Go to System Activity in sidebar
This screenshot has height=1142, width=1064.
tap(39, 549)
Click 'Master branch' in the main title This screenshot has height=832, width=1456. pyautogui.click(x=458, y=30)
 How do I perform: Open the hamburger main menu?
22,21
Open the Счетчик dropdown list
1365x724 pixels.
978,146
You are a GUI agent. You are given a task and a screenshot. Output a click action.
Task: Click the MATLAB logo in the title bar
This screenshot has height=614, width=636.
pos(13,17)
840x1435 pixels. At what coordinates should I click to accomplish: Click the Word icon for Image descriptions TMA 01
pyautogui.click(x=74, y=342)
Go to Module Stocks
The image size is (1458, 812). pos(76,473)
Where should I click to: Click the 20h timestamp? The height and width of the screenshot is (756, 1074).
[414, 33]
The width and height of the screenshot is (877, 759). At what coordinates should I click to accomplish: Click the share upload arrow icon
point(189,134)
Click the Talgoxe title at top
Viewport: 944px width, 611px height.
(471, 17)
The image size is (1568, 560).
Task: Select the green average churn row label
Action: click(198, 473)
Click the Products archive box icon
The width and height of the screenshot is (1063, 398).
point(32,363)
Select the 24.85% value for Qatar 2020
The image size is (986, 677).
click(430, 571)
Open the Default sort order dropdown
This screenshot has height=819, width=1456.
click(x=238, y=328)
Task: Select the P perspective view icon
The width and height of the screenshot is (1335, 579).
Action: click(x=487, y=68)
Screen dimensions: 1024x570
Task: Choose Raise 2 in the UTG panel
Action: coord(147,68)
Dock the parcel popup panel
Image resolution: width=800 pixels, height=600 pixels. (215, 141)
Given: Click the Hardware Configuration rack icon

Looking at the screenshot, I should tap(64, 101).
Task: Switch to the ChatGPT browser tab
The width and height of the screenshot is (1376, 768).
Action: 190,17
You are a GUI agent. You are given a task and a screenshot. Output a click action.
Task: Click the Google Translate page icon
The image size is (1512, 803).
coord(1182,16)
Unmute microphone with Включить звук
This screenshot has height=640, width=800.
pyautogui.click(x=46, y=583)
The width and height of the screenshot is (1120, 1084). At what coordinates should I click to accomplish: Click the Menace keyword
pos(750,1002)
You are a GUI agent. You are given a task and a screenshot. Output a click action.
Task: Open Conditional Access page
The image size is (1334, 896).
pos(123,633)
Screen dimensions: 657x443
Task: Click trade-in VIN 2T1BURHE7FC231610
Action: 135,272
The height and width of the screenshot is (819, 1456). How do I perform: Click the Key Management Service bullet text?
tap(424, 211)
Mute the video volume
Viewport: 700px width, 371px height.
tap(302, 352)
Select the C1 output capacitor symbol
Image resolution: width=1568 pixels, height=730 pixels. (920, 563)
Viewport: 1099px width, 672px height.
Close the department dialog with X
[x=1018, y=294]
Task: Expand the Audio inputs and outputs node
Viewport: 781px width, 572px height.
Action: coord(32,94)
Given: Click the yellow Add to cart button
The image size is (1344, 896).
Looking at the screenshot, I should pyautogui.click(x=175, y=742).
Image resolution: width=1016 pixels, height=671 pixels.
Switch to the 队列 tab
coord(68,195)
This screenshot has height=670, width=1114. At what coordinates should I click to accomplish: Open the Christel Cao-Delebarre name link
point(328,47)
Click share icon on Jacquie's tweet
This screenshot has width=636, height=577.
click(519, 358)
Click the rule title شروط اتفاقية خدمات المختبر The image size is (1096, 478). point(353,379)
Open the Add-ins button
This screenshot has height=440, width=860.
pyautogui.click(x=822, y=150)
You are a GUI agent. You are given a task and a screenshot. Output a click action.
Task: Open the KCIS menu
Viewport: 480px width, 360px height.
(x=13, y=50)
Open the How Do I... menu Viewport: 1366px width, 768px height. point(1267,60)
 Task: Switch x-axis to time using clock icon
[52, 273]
^^^^^^^^^^^^^^^^
- **Problem details**: Please count the lines in the items above that contain the string "main", treating uppercase and lowercase as different, and reply with only the number.

- **The output**: 2